BEGIN Dataset

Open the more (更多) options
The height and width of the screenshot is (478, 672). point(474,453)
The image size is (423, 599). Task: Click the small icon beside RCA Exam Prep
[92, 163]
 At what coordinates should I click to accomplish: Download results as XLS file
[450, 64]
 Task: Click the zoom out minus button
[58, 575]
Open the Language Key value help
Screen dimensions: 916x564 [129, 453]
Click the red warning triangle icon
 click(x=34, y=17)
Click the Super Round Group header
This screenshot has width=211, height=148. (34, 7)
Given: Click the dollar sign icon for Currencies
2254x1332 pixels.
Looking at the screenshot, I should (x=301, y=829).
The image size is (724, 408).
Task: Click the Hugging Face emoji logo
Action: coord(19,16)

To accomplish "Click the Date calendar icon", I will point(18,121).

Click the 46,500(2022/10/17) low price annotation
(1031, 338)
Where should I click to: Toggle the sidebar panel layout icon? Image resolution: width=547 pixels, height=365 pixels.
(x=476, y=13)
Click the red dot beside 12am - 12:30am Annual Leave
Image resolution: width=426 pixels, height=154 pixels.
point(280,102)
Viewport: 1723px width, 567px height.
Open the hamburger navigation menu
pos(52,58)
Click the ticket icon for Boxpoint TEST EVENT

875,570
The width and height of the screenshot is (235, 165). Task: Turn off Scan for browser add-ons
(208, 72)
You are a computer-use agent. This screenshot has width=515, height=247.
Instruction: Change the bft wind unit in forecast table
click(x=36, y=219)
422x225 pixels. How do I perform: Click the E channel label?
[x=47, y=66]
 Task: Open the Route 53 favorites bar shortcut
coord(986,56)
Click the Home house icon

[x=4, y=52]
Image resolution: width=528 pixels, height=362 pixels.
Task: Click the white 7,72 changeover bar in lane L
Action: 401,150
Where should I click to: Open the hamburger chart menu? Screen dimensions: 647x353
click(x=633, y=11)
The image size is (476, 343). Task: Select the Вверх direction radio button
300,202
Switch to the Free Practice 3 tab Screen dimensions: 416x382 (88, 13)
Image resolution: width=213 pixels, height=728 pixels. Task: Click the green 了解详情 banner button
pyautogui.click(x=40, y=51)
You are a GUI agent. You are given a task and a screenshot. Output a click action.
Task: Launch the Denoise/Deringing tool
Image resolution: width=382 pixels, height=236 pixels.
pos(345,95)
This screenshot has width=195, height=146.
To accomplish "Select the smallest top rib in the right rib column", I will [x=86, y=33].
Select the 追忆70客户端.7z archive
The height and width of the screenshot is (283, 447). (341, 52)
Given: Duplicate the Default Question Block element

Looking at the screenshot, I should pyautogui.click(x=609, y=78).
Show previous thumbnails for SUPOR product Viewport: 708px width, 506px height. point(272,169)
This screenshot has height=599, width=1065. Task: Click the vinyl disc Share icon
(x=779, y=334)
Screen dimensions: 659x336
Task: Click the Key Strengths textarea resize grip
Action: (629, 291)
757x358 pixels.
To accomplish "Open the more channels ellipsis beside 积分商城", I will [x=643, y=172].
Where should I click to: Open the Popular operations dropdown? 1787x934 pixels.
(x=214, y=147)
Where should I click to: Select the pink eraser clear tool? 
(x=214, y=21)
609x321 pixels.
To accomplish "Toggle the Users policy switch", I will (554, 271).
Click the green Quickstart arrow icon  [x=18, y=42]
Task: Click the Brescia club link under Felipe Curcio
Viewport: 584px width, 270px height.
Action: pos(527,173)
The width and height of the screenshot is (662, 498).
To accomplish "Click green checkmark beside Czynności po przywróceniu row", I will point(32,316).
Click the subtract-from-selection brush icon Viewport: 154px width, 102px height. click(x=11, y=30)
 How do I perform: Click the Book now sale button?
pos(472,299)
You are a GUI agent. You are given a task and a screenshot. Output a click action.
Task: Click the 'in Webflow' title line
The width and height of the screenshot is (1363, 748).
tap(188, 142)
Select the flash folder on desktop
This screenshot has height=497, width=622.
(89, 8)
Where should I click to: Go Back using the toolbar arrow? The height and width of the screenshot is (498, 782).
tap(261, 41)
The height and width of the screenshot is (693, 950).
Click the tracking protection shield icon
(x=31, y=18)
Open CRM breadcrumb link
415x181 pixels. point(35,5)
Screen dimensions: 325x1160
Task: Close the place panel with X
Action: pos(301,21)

END Dataset

Exercise | What do the entries read from the line containing "Show previous thumbnails" through the line containing "Action: (629, 291)"? Write those lines out word for word.

Output of the task |
Show previous thumbnails for SUPOR product Viewport: 708px width, 506px height. point(272,169)
This screenshot has height=599, width=1065. Task: Click the vinyl disc Share icon
(x=779, y=334)
Screen dimensions: 659x336
Task: Click the Key Strengths textarea resize grip
Action: (629, 291)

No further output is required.